Given data START

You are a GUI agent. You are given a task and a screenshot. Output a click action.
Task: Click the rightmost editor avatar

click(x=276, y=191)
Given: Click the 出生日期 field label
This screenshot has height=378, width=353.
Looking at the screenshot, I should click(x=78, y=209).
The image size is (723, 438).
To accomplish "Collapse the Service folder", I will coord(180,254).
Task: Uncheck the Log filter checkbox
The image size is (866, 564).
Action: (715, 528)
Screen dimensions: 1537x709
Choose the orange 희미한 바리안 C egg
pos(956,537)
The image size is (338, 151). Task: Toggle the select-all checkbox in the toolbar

Given data END

Take the line holding "Task: Click the rightmost editor avatar" and the lines after it through the end of the entries. Retype them exactly and add nothing.

Task: Click the rightmost editor avatar

click(x=276, y=191)
Given: Click the 出生日期 field label
This screenshot has height=378, width=353.
Looking at the screenshot, I should click(x=78, y=209).
The image size is (723, 438).
To accomplish "Collapse the Service folder", I will coord(180,254).
Task: Uncheck the Log filter checkbox
The image size is (866, 564).
Action: (715, 528)
Screen dimensions: 1537x709
Choose the orange 희미한 바리안 C egg
pos(956,537)
The image size is (338, 151). Task: Toggle the select-all checkbox in the toolbar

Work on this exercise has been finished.